Milhares de pessoas tomaram a Avenida Paulista, em São Paulo, neste domingo (21), em um protesto massivo contra a proposta de emenda constitucional conhecida como “PEC da Blindagem” e a possível anistia aos condenados por envolvimento na tentativa de golpe de Estado. A estimativa é que 42,4 mil manifestantes participaram do ato, segundo o Monitor do Debate Político no Meio Digital, da USP.
Os protestos não se restringiram à capital paulista. Ao todo, 33 cidades brasileiras registraram manifestações, incluindo todas as capitais estaduais. Os participantes criticaram o Congresso Nacional e demandaram a prisão do ex-presidente Jair Bolsonaro, já condenado a 27 anos de prisão por diversos crimes, incluindo tentativa de golpe e organização criminosa.
As manifestações foram convocadas pelas frentes Povo Sem Medo e Brasil Popular, ligadas ao PSOL, PT e diversos movimentos sociais.
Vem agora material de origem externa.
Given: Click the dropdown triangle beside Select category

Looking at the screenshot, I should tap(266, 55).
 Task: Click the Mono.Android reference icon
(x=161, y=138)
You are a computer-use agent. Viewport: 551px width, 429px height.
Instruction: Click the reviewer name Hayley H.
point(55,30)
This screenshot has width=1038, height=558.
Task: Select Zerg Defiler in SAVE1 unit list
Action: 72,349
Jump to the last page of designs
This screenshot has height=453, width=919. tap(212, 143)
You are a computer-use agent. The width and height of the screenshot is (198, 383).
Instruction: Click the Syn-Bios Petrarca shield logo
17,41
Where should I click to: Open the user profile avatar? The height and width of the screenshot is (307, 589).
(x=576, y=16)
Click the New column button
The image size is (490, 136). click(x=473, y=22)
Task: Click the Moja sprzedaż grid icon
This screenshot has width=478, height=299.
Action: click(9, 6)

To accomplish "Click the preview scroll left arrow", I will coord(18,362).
O evento contou com a presença de sindicatos, grupos estudantis, artistas e representantes de movimentos como o MST e o MTST, além de partidos de esquerda e centro-esquerda.
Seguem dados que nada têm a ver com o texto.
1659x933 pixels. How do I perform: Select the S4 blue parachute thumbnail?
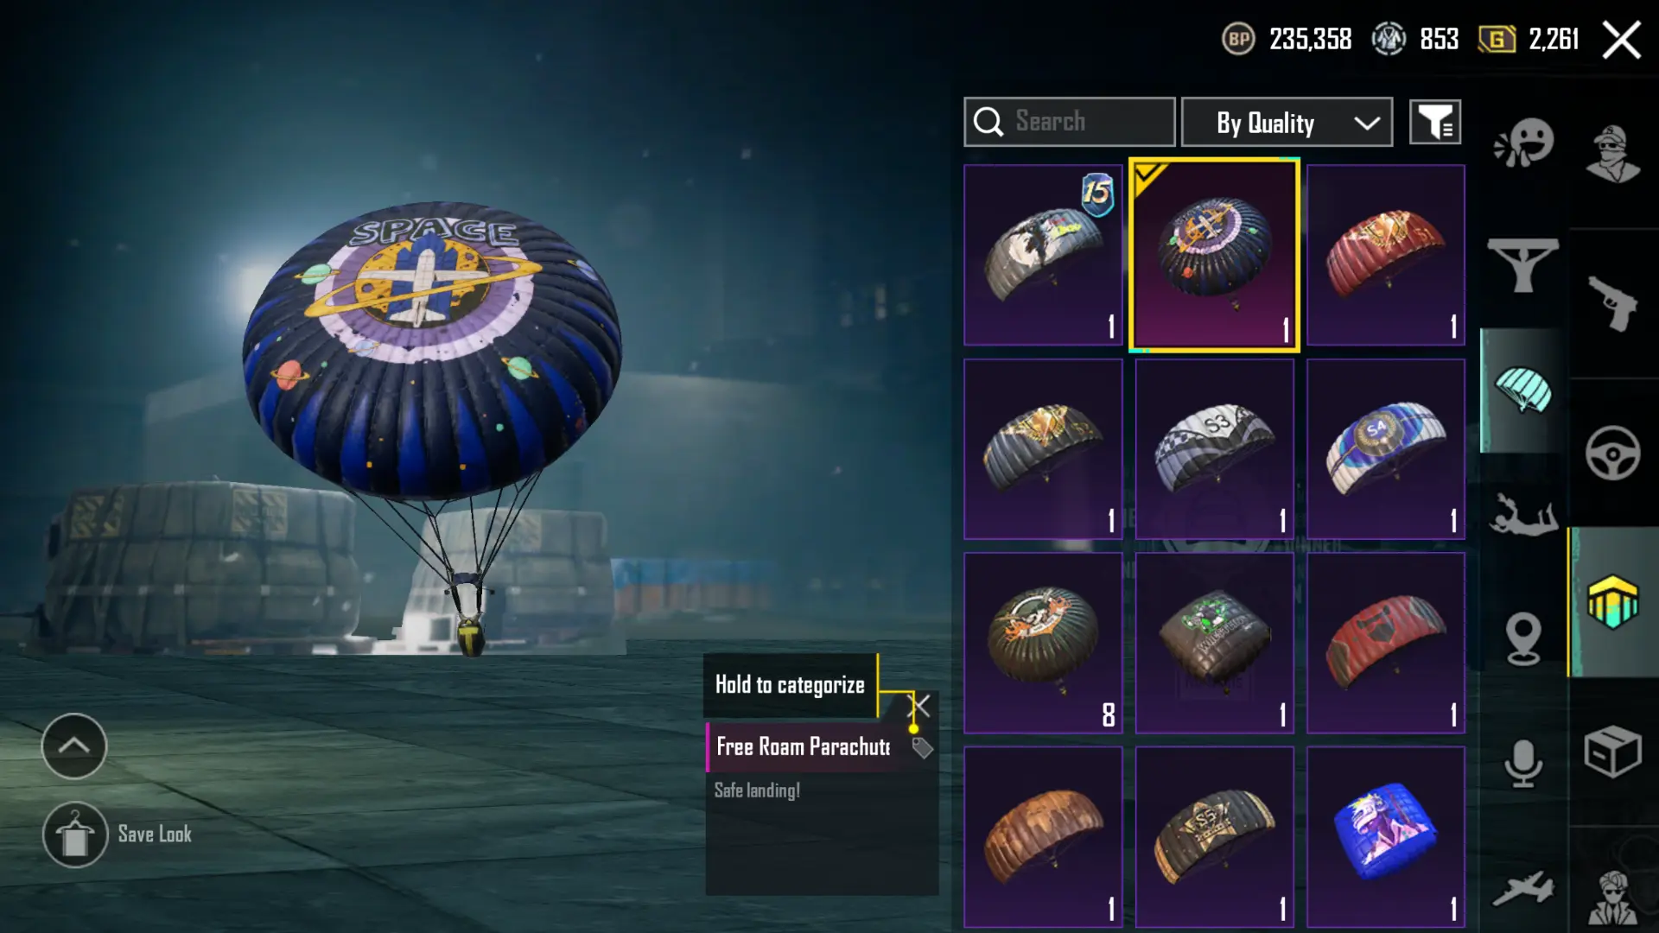1385,449
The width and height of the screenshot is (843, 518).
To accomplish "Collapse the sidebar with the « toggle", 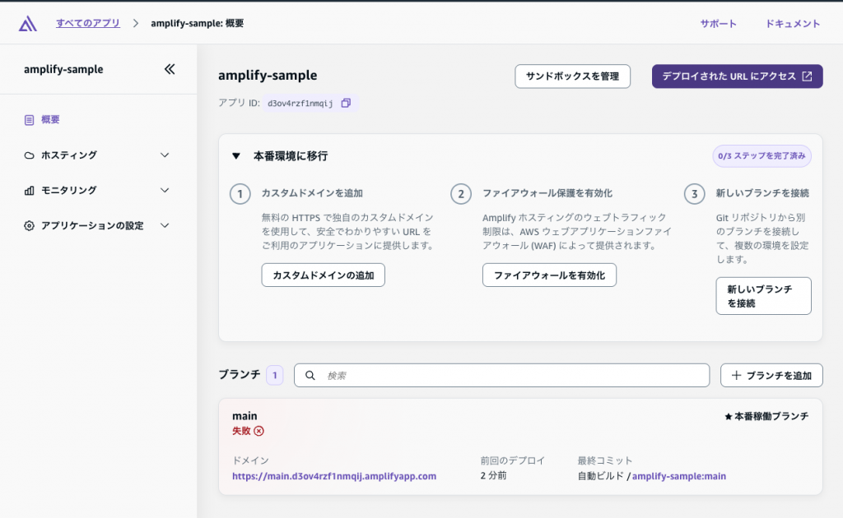I will pos(169,69).
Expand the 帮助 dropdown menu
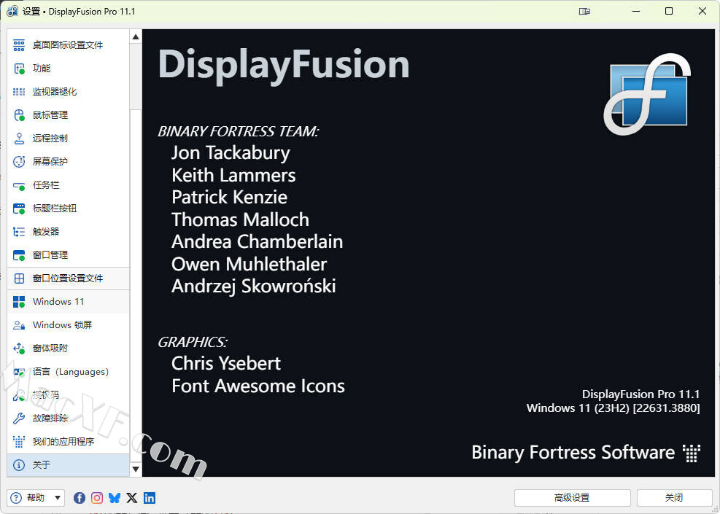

Reginaldo Cordeiro de Santos Júnior, professor universitário, viajou a São Paulo para participar do ato, destacando a importância da luta pela democracia e contra o retrocesso. “Estamos aqui na luta pela democracia contra a PEC da Blindagem, na luta contra todo o retrocesso do que foi conquistado em 1988”, afirmou.
A professora aposentada Miriam Abramo, presente na manifestação, expressou temor em relação a um possível retorno da ditadura no Brasil, alertando que a PEC da Blindagem poderia pavimentar esse caminho. Já o professor de artes marciais Renato Tambellini levou sua filha para o ato, ressaltando a importância de conscientizar as novas gerações sobre a defesa de seus direitos e a participação popular.
Tamikuã Txih, do povo Pataxó, enfatizou a união de diversos povos na luta contra a impunidade. “Precisamos dizer que nós não aprovamos a PEC da Blindagem. Nós não podemos aceitar as grandes atrocidades que o Congresso ou que os futuros parlamentares venham a fazer saindo impunes”, concluiu.